目標が具体的で達成が難しくないとしても、実際に行動しなければ目標を達成することができません。そのため、SMARTの法則で明確な目標を設定できたら、それを達成するための行動プロセスも明らかにすることが大切です。また、行動プロセスを定めようとして達成が難しいと判断したら「Achievable(達成可能性)」が不足していることになります。その場合は、再度、実際に達成できそうな目標に設定し直しましょう。

6. SMARTの法則を用いた目標設定のやり方

データ

SMARTの法則を正しく活用して目標設定をすれば、効率よく目標達成を目指し、個人もしくは組織の成長につなげることができます。ここでは、SMARTの法則を用いた目標設定のやり方のステップを紹介します。

6-1. 目的を明確にする

目標を立てる前に、なぜ目標を設定するのか、その最終的なゴールである目的を明確にすることが大切です。目的が曖昧なまま、目標を設定すると、なぜ目標に向けて行動するのかがわからなくなり、モチベーション低下の原因につながる可能性があります。最終的に達成したいゴール(目的)を最初に明確化することで、その中間ゴールである目標も立てやすくなります。

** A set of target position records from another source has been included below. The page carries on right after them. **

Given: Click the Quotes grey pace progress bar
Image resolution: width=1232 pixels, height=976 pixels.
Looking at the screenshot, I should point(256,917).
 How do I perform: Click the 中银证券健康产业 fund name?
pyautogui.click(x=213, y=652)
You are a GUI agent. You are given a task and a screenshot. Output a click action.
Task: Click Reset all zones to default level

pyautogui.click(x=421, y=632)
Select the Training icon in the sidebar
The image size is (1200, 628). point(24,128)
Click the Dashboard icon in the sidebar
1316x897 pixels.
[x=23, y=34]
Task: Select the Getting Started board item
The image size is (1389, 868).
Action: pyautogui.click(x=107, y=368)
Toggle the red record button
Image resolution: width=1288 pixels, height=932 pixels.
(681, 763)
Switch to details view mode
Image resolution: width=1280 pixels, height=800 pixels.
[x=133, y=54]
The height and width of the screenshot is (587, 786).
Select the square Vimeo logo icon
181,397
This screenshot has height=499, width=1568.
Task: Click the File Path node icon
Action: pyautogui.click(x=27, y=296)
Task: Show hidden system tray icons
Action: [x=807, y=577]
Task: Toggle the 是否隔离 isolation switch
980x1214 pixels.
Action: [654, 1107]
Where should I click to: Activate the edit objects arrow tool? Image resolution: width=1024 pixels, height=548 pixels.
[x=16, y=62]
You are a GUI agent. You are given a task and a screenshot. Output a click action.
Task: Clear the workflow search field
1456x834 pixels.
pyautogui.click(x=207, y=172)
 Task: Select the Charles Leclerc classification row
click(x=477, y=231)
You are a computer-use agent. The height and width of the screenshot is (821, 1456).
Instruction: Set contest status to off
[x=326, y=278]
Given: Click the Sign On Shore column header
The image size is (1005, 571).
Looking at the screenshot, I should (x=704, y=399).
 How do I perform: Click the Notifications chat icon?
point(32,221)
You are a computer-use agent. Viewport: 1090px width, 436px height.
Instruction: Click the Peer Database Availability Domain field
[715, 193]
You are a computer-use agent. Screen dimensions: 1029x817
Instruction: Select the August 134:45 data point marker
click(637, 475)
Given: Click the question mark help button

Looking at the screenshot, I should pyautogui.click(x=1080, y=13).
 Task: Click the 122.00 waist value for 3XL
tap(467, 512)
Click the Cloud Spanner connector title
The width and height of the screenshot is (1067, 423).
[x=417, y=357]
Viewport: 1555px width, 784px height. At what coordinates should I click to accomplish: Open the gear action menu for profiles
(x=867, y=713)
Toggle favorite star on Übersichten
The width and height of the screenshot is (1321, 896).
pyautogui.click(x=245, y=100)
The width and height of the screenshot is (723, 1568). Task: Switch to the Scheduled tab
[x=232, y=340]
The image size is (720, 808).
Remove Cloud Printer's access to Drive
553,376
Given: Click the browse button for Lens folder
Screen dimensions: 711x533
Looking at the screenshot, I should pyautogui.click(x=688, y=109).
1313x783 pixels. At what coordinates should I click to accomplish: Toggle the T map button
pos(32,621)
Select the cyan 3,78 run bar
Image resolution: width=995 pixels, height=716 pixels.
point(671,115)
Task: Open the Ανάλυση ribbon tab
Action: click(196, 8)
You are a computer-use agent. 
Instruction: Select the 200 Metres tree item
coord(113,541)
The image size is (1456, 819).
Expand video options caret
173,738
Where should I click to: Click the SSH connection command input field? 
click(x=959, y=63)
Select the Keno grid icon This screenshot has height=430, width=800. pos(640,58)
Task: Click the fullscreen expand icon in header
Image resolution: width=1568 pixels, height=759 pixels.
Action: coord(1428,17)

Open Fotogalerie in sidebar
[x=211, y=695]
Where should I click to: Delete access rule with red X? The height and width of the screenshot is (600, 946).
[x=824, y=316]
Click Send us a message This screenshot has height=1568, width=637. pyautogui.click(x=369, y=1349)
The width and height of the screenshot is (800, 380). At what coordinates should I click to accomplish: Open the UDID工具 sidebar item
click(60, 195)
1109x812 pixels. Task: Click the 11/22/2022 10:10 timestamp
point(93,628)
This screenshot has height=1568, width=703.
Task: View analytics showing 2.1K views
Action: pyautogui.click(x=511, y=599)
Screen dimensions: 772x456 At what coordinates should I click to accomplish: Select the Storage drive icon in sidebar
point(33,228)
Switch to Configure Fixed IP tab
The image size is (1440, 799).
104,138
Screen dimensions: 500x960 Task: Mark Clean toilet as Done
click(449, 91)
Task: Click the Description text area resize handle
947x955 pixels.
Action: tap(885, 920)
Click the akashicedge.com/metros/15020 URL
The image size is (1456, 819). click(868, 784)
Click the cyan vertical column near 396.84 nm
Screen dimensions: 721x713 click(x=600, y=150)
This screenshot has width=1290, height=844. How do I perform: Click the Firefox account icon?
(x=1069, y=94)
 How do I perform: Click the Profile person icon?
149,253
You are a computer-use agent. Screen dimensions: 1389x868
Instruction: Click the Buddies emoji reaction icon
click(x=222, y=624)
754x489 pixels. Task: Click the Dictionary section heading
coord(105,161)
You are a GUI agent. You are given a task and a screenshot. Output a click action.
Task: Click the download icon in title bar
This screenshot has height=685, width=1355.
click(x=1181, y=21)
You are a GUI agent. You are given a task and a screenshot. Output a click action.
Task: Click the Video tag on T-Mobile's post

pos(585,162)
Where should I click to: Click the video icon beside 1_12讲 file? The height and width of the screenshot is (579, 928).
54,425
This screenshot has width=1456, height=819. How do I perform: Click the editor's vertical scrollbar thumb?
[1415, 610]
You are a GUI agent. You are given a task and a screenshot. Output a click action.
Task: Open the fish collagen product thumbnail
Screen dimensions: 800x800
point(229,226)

関連記事:目標とは?目的との違いや立て方・設定するときの注意点を解説

6-2. フレームワークに基づき目標を設定する

目的が明確化したら、実際にそれを達成するための目標を立ててみましょう。目標を立てる際に活用できるのが「SMARTの法則」です。SMARTの法則に基づき、具体性のある目標を設定することで、何をすべきか明確になり、次の行動に移しやすくなります。また、達成可能性や関連性があることで、成し遂げたい気持ちが高まり、モチベーションも向上します。さらに、計測性や期限があることで、目標に対する反省もしやすくなります。

6-3. 定期的に振り返りを実施する

SMARTの法則に基づき目標を立てたら、実際に行動に移しましょう。行動したら、定期的に目標の振り返りをおこなうことが大切です。目標の進捗状況をチェックし、課題や問題があったら改善することで、効率よく目標の達成を目指すことができます。時代や社会の変化にあわせて、立てた目標の必要性についても吟味することが重要です。

7. 分野別|SMARTの法則を活用できるシーン

手

SMARTの法則は、ビジネス分野以外でも目標設定の効果を最大限に引き出すためのフレームワークとして活用されています。ここでは、分野別にSMARTの法則を活用できるシーンについて詳しく紹介します。

7-1. 社会貢献活動

企業や個人の社会貢献活動においても、SMARTの法則は役立ちます。数値を用いて進捗管理を実施しながら、具体的な成果を目指すことで、社会的に大きな影響をもたらすことが可能です。たとえば、「次の1年間で地域の清掃活動を12回実施し、毎回100名以上の参加者を集める」と目標を設定すれば、目標達成するための行動プロセスを明確にし、社会貢献活動の効果をより高めることができます。

7-2. ヘルスケア・フィットネス

健康管理やフィットネスの分野でにおいて、SMARTの法則を使うことで、達成すべき具体的な目標を明確にし、進捗を測定しながら、健康的な生活を送ることができます。たとえば、健康的な体重を維持したい場合、「次の6カ月間で週に3回の運動をして、体重を5kg減らす」と目標設定をすれば、現実的に達成可能な目標で具体化されているため、無理なく目標達成を目指すことが可能です。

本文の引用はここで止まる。